Aim of the task —
Look through the entries for the string "will" and copy every line where it shows up.

---+---

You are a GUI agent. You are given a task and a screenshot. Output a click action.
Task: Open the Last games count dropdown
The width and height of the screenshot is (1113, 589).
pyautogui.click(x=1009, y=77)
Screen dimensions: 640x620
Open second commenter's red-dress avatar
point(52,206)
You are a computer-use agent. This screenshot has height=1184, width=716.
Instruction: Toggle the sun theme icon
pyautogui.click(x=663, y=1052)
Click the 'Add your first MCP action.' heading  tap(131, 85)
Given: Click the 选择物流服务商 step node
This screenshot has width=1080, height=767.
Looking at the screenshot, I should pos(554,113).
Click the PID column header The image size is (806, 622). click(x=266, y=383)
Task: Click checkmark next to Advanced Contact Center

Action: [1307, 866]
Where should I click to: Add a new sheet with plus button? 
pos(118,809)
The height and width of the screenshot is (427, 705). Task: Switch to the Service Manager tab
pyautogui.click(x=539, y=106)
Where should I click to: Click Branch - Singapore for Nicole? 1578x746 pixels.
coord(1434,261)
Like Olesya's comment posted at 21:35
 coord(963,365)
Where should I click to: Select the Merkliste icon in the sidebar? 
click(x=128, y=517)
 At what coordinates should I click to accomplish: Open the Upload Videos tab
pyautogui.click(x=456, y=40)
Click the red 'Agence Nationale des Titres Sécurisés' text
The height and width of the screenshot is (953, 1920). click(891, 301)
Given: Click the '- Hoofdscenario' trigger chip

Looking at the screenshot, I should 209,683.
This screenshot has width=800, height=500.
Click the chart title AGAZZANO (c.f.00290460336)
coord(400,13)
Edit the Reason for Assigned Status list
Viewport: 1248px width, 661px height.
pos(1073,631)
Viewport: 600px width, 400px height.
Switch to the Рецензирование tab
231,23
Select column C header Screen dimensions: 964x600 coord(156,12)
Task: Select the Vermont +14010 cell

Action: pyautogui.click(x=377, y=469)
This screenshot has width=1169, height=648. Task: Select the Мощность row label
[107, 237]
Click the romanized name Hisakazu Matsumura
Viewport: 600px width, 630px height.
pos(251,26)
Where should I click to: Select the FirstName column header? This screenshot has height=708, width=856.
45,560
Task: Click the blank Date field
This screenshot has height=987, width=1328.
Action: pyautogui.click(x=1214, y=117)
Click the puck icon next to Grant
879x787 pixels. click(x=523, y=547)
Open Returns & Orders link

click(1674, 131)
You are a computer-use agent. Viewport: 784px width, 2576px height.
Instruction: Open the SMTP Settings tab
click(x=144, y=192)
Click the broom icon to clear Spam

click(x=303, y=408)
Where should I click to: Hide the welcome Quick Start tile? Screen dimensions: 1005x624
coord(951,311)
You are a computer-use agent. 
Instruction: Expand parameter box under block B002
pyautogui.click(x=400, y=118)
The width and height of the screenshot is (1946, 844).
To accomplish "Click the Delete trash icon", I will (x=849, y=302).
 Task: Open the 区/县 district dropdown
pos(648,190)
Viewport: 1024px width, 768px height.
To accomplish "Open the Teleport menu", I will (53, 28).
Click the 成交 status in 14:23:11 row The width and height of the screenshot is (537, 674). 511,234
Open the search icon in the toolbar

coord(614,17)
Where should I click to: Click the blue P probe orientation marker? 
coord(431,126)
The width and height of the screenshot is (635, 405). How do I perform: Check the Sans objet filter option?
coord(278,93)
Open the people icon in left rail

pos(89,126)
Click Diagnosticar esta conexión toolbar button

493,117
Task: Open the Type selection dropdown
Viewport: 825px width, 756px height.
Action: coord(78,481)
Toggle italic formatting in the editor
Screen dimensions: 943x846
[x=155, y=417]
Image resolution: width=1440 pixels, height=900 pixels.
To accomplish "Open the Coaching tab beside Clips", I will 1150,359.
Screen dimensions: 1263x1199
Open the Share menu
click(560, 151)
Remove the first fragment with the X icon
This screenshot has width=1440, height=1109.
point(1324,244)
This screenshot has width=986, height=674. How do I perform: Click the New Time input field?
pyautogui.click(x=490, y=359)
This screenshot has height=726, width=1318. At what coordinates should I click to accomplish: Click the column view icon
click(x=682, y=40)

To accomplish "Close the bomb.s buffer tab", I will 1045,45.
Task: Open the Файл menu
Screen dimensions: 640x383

---+---

Answer to this exercise —
To accomplish "Click the Delete trash icon", I will (x=849, y=302).
To accomplish "Open the Teleport menu", I will (53, 28).
To accomplish "Open the Coaching tab beside Clips", I will 1150,359.
To accomplish "Close the bomb.s buffer tab", I will 1045,45.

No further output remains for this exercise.